-- WRITTEN INSTRUCTION --
Rewrite the material below, replacing every occurrence of "GUI agent" with "interface agent" and leaving everything else unchanged.

-- RECORD EXTRACTS --
........
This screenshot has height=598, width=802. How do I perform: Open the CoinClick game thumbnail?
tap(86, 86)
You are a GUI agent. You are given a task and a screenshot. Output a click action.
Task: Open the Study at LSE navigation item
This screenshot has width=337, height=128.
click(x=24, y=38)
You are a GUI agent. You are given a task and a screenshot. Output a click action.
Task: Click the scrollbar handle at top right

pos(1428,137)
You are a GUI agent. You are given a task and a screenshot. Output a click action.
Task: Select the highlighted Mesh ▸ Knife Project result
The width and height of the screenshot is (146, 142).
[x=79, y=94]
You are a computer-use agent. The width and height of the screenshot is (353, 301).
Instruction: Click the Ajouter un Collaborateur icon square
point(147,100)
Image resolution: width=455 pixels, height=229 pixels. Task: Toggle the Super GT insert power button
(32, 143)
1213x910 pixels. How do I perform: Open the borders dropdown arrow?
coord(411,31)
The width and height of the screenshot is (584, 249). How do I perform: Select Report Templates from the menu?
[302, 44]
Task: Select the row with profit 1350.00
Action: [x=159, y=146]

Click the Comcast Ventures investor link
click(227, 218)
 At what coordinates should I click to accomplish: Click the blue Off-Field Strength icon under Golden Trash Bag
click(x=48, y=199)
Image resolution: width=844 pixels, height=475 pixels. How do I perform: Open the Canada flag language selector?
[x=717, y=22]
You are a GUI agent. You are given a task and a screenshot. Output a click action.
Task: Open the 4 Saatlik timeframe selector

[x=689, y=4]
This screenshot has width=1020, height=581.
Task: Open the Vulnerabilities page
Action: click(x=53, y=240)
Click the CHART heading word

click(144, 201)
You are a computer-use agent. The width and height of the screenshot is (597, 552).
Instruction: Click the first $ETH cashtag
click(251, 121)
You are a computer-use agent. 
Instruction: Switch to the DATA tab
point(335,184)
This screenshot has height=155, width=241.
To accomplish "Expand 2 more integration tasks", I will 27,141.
........
-- PROBLEM SOLUTION --
This screenshot has height=598, width=802. How do I perform: Open the CoinClick game thumbnail?
tap(86, 86)
You are a interface agent. You are given a task and a screenshot. Output a click action.
Task: Open the Study at LSE navigation item
This screenshot has width=337, height=128.
click(x=24, y=38)
You are a interface agent. You are given a task and a screenshot. Output a click action.
Task: Click the scrollbar handle at top right

pos(1428,137)
You are a interface agent. You are given a task and a screenshot. Output a click action.
Task: Select the highlighted Mesh ▸ Knife Project result
The width and height of the screenshot is (146, 142).
[x=79, y=94]
You are a computer-use agent. The width and height of the screenshot is (353, 301).
Instruction: Click the Ajouter un Collaborateur icon square
point(147,100)
Image resolution: width=455 pixels, height=229 pixels. Task: Toggle the Super GT insert power button
(32, 143)
1213x910 pixels. How do I perform: Open the borders dropdown arrow?
coord(411,31)
The width and height of the screenshot is (584, 249). How do I perform: Select Report Templates from the menu?
[302, 44]
Task: Select the row with profit 1350.00
Action: [x=159, y=146]

Click the Comcast Ventures investor link
click(227, 218)
 At what coordinates should I click to accomplish: Click the blue Off-Field Strength icon under Golden Trash Bag
click(x=48, y=199)
Image resolution: width=844 pixels, height=475 pixels. How do I perform: Open the Canada flag language selector?
[x=717, y=22]
You are a interface agent. You are given a task and a screenshot. Output a click action.
Task: Open the 4 Saatlik timeframe selector

[x=689, y=4]
This screenshot has width=1020, height=581.
Task: Open the Vulnerabilities page
Action: click(x=53, y=240)
Click the CHART heading word

click(144, 201)
You are a computer-use agent. The width and height of the screenshot is (597, 552).
Instruction: Click the first $ETH cashtag
click(251, 121)
You are a computer-use agent. 
Instruction: Switch to the DATA tab
point(335,184)
This screenshot has height=155, width=241.
To accomplish "Expand 2 more integration tasks", I will 27,141.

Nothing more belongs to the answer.